韓国の尹錫悦大統領は検察出身で外交(内政も?)にはズブの素人であることははじめから分かっていたことですが、初の外遊(「海外に赴いての外交」という意味においてではなく、文字通り「外国で遊ぶ」という意味に理解することが妥当)である、イギリスでのエリザベス女王葬儀出席(間に合わず欠礼.翌日に改めて赴いたとのこと)、アメリカでのバイデン大統領との「会談」(1分足らずの挨拶)、国連総会出席に合わせた岸田首相との「略式会談」(日本側は「会談」という言葉を使用せず「懇談」と表現)等で、その素人さをすっかりさらけ出したとして、韓国国内では散々の評判でした。正直、私にはそんなことはどうでも良いのですが、どうでも良くないのは、尹錫悦大統領が韓日関係を改善することに前のめりのあまり、日韓関係悪化の原因の中心的な問題である強制連行徴用問題について、問題の核心である、最重視されるべき強制動員被害者の人権回復というポイントをおざなりにする態度があまりにも露骨であるということです。
 私はこのコラムでこの問題について書かねばと思っていたのですが、10月5日のハンギョレ・日本語WSが、被害者の代理人の一人でもあるイム・ジェソン弁護士が明確に問題の所在を明らかにした寄稿文「何のための「韓日首脳会談」なのか」を掲載しましたので、以下に全文を紹介します(強調は浅井)。ちなみに、尹錫悦政権は朝鮮に対する政策に関してもバイデン政権にすり寄っており、文在寅政権時代には慎重な対処をしていた朝鮮を標的とする米韓合同軍事演習にも前のめりです。これが、朝鮮によるミサイル連続発射という対抗措置を招いているのですが、これに対して原子力空母レーガンを中心とする米韓日合同軍事演習でさらに朝鮮の警戒心を煽るお粗末です。尹錫悦大統領は反共・対米追随以外には頭が空っぽという点では岸田首相に引けを取りませんが、朝鮮半島の平和と安定という韓国にとって最重要課題が頭の片隅にもありません。強制連行徴用問題といい、対朝鮮政策といい、まだ任期が始まったばかりの尹錫悦政権が今後5年間も韓国内外政を担当すると考えるだけでも気が重くなります。韓国のデモクラシーは日本のデモクラシーよりはるかに先を行っていると思いますが、「ともに民主党」の大統領候補がパッとしなかったとは言え、尹錫悦を選択した韓国主権者には愚痴を漏らしたくなります。閑話休題。

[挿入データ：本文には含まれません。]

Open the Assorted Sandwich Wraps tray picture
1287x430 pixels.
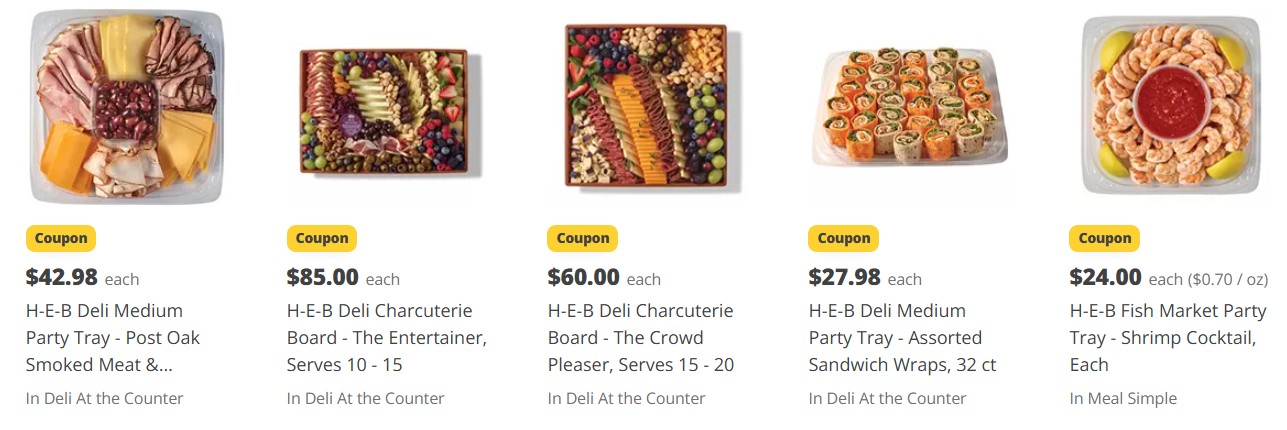click(x=908, y=106)
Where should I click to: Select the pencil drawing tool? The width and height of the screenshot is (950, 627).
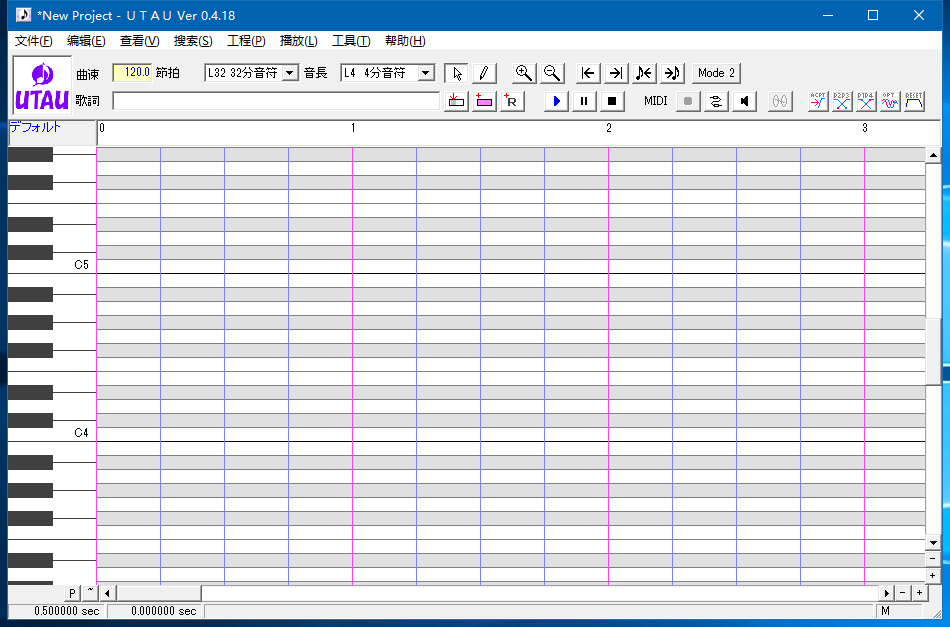point(483,73)
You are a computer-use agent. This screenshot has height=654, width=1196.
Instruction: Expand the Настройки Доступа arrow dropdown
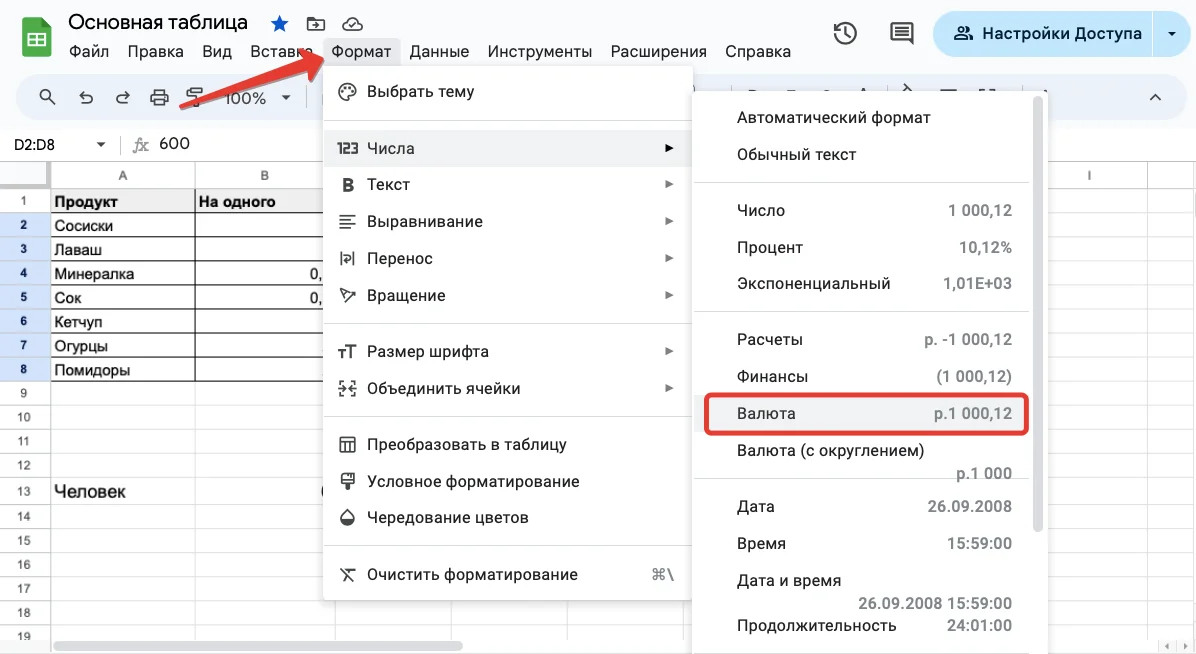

 尹錫悦(ユン・ソクヨル)政権の対日政策の最優先目標は明らかなようにみえる。韓日首脳会談の開催。先月22日、米ニューヨークで両国首脳が30分間対談したことについて、日本政府は「懇談」と述べてその意味を矮小化し、韓国政府も「略式会談」と表現した。議題、合意文、儀典という首脳会談の要件が満たされた韓日首脳会談は、依然として開かれていない。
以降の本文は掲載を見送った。